Bir varmış, bir yokmuş… Yüzyıllık ağaçların gölgesinde, berrak bir derenin kıyısında yemyeşil bir orman varmış. Burada her canlı huzurla yaşar, gün doğumundan batımına dek şarkılar söyler, çalışır, oynarmış. İşte bu ormanda, yuvasını büyütmek ve kışa hazırlanmak için hiç durmadan emek veren bir karınca yaşarmış.
Bir sabah karınca, dere kenarındaki ekmek kırıntılarını toplamak üzere yola çıkmış. Taşların üzerini kaplayan yosun yüzünden adımları kayganmış ama inatçıymış; suya yaklaşınca ayağı kaymış ve dereye düşmüş. Minik bedeni akıntıya kapılmış, cılız sesi yardıma yetmemiş. Tam boğulacağını sanırken, yakındaki çınar dalında dinlenen bembeyaz bir güvercin onu fark etmiş. Güvercin, gagasıyla ince bir dal koparıp suya bırakmış. Karınca tüm gücüyle dala tutunmuş, kıyıya sürüklenerek canını kurtarmış.
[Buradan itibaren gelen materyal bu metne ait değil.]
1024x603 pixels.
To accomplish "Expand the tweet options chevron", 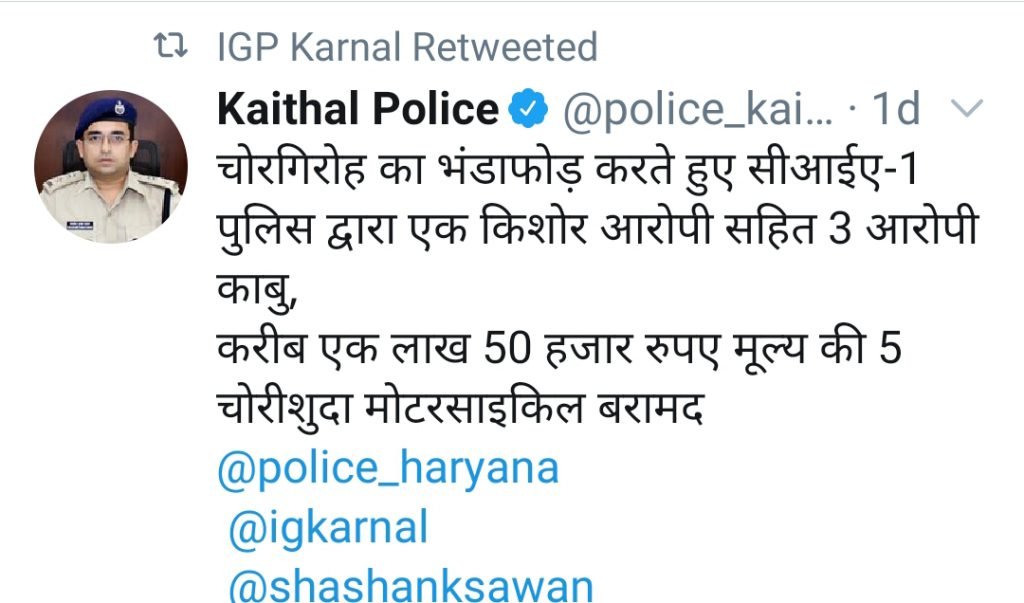I will click(967, 108).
Karınca titreyerek başını kaldırdığında güvercin hâlâ daldan ona bakıyormuş. “Hayatımı kurtardın, sana minnettarım,” diye seslenmiş. Güvercin ince bir ötüşle karşılık vermiş; karınca söz vermiş: “Bir gün sana yardımım dokunursa, tereddüt etme.” Güvercin, küçücük dostunun yüreğine gülümseyerek kanat çırpmış.
Günler geçmiş. Karınca yine yiyecek taşımış, güvercin sabahları dere kıyısında su içmeye gelmiş. Derken ormana yabancı bir avcı çıkagelmiş. Elinde ağ, gözleri bembeyaz güvercini izlemiş. Güvercin su içerken avcı sessizce yaklaşmış. O sırada karınca, uzaktan olup biteni görmüş; alarm çanları çalmış. Minik bacaklarıyla avcıya doğru koşturmuş. Tam ağ atılacağı saniyede karınca, avcının çıplak ayağını dişleriyle şiddetle ısırmış. Avcı acıyla sıçramış, ağ savrulmuş, güvercin kanat çırparak göğe yükselmiş.
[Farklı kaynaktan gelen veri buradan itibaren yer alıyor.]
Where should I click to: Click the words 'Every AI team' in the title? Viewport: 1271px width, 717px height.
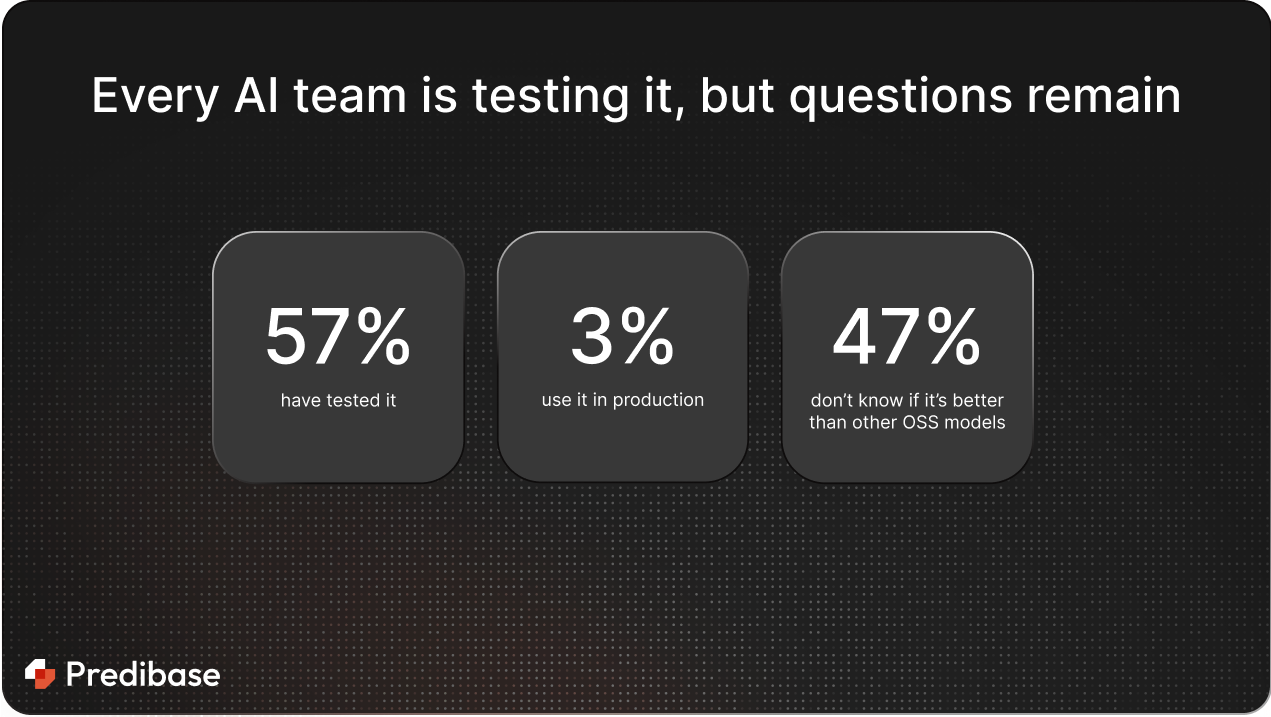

Avcı söylenerek uzaklaşınca güvercin bir dala konmuş, derin bir nefes almış. Aşağıda karınca gururla antenlerini sallayarak “Sözümü tuttum!” der gibi zıplıyormuş. Güvercin, “İyilik asla karşılıksız kalmazmış,” diye düşünmüş; minik dostuna şefkatle ötüş göndermiş.
O günden sonra karınca ile güvercin ayrılmaz iki dost olmuş. Her sabah güvercin kanat sesleriyle karıncayı selamlamış, karınca da yuvasından çıkıp ona neşeyle bakmış. Söylentiler kısa sürede tüm ormana yayılmış: En küçük canlı bile en büyük yardımı yapabilirmiş. Ayılar, tilkiler, sincaplar “Kimseyi küçümseme, çünkü herkesin sunabileceği bir iyilik vardır,” diye birbirlerine öğüt vermiş.
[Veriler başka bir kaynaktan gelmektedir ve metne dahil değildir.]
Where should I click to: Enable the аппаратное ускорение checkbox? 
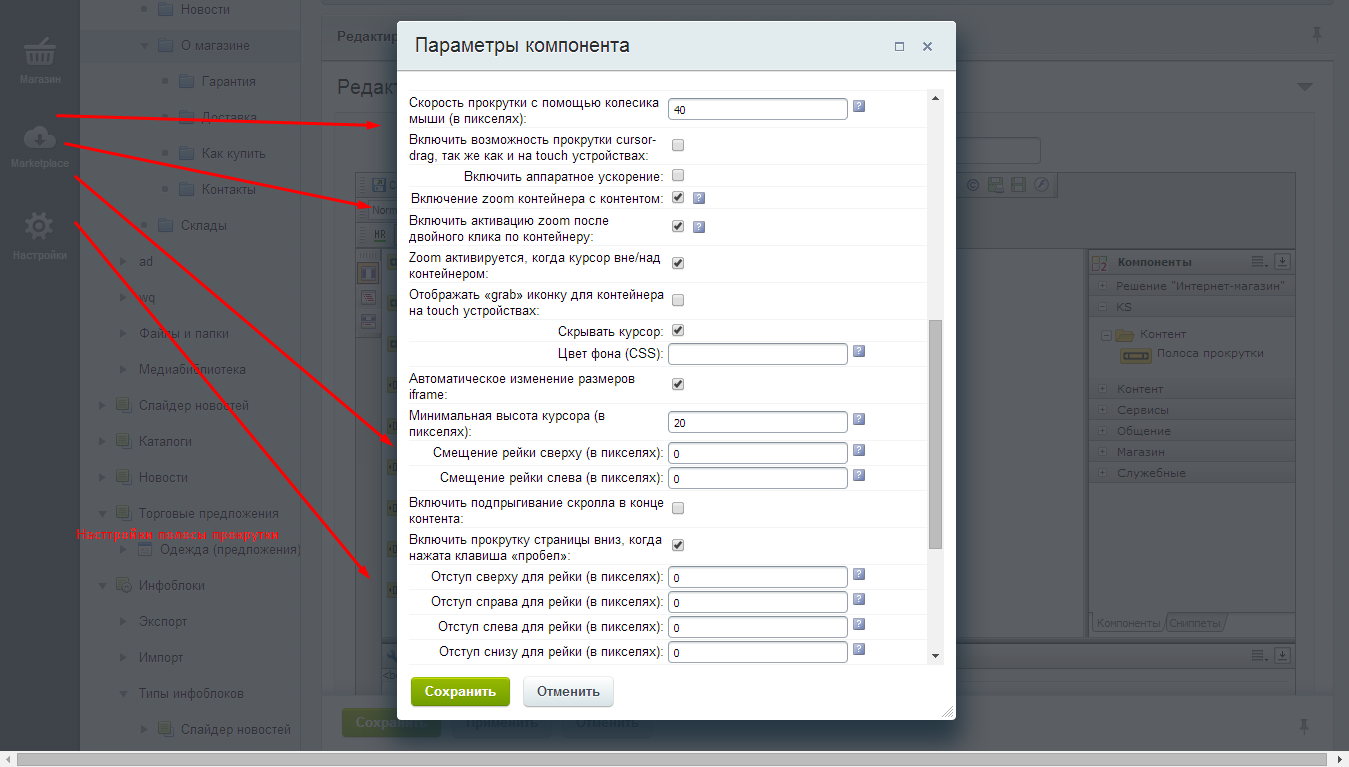click(x=678, y=176)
Böylece Karınca ile Güvercin Hikayesi, ormanın en sevilen masallarından biri olmuş. Dere kıyısından geçenler hâlâ kara bir nokta ile beyaz bir kanadın yan yana durduğunu görür, “Onlar birbirinin hayatını kurtaran iki sadık dosttur,” derlermiş. Masal da iyilik, dostluk ve karşılıklı yardımın kalpleri nasıl birleştirdiğini her gün hatırlatırmış.